● **Exercise instructions**
Transcribe each record as written.

● **Data records**

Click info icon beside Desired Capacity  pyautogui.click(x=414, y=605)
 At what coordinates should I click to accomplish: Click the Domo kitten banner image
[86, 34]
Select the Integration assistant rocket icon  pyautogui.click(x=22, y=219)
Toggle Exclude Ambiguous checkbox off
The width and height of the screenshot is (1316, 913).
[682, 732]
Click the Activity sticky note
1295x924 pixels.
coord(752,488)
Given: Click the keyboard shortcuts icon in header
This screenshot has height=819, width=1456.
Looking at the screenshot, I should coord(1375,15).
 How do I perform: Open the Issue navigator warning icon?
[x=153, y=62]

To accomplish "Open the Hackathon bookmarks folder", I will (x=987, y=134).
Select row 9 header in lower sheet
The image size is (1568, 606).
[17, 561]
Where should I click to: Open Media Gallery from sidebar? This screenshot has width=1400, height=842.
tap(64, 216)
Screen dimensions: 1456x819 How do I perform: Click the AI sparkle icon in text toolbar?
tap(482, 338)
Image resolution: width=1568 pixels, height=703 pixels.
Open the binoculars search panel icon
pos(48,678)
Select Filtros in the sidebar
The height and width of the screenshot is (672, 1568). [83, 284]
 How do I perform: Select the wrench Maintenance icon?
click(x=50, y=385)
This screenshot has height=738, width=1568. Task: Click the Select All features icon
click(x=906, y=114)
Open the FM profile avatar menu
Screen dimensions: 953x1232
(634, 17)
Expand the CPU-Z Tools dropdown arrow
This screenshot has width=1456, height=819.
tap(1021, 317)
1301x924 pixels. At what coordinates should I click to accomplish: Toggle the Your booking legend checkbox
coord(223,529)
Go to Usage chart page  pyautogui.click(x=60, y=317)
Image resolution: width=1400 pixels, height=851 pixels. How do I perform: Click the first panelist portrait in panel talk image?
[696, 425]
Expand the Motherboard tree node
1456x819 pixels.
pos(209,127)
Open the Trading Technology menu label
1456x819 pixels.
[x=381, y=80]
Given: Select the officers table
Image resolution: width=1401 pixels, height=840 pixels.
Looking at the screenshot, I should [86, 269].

● **Answer to the problem**
Click info icon beside Desired Capacity  pyautogui.click(x=414, y=605)
 At what coordinates should I click to accomplish: Click the Domo kitten banner image
[86, 34]
Select the Integration assistant rocket icon  pyautogui.click(x=22, y=219)
Toggle Exclude Ambiguous checkbox off
The width and height of the screenshot is (1316, 913).
[682, 732]
Click the Activity sticky note
1295x924 pixels.
coord(752,488)
Given: Click the keyboard shortcuts icon in header
This screenshot has height=819, width=1456.
Looking at the screenshot, I should coord(1375,15).
 How do I perform: Open the Issue navigator warning icon?
[x=153, y=62]

To accomplish "Open the Hackathon bookmarks folder", I will (x=987, y=134).
Select row 9 header in lower sheet
The image size is (1568, 606).
[17, 561]
Where should I click to: Open Media Gallery from sidebar? This screenshot has width=1400, height=842.
tap(64, 216)
Screen dimensions: 1456x819 How do I perform: Click the AI sparkle icon in text toolbar?
tap(482, 338)
Image resolution: width=1568 pixels, height=703 pixels.
Open the binoculars search panel icon
pos(48,678)
Select Filtros in the sidebar
The height and width of the screenshot is (672, 1568). [83, 284]
 How do I perform: Select the wrench Maintenance icon?
click(x=50, y=385)
This screenshot has height=738, width=1568. Task: Click the Select All features icon
click(x=906, y=114)
Open the FM profile avatar menu
Screen dimensions: 953x1232
(634, 17)
Expand the CPU-Z Tools dropdown arrow
This screenshot has width=1456, height=819.
tap(1021, 317)
1301x924 pixels. At what coordinates should I click to accomplish: Toggle the Your booking legend checkbox
coord(223,529)
Go to Usage chart page  pyautogui.click(x=60, y=317)
Image resolution: width=1400 pixels, height=851 pixels. How do I perform: Click the first panelist portrait in panel talk image?
[696, 425]
Expand the Motherboard tree node
1456x819 pixels.
pos(209,127)
Open the Trading Technology menu label
1456x819 pixels.
[x=381, y=80]
Given: Select the officers table
Image resolution: width=1401 pixels, height=840 pixels.
Looking at the screenshot, I should [86, 269].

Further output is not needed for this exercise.